Enna is also called Umbilicus siciliane (Sicilian navel) and the keystone of three different landscapes. The territory to the south-west of the town, going along the valley of the Salso River, crossing Caltanissetta and Mazzarino down to the interiors of the province of Agrigento and the southernmost coasts, is marked by bare and yellowish hills, which are tinged with green by grain in the spring. The desolate mountains in this area still bear the scars of abandoned sulfur mines dug deep into the rock and partly covered by thick woods.
Going to south east, following the SS117 bis over the lake Pergusa, the zones of extensive cultivation of cereals ceded to afforestation areas. In the surroundings of Piazza Armerina the landscape resembles the typical one of the Apennine Mountains.
This territory boasts ruins of ancient roman and Greek art: the ruins of Morgantina and the Villa Romana del Casale. The territory to the north over the valley of the river Dittaino (flowing from west to east) is marked by a large number of towns and villages, some founded in Greek or Roman period and still maintaining a medieval layout, others founded in the XVI-XVII centuries, also known as hanging towns for their splendid position.

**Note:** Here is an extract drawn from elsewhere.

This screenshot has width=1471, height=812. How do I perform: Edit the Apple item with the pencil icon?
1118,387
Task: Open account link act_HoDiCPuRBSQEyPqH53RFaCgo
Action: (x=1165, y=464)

They cling to the flanks of the Nebrodi Mountains and overlook the plain of Catania. The constant landmark is the imposing snow-crowned Mount Etna. Those places are referred to as “Lombard places” by Vittorini in the novel “Conversations in Sicily”. There - as far as it is possible to hear speaking the Sicilian dialect - people speak a Gallo-Italic idiom, trace of ancient Lombard settlements in the Norman period.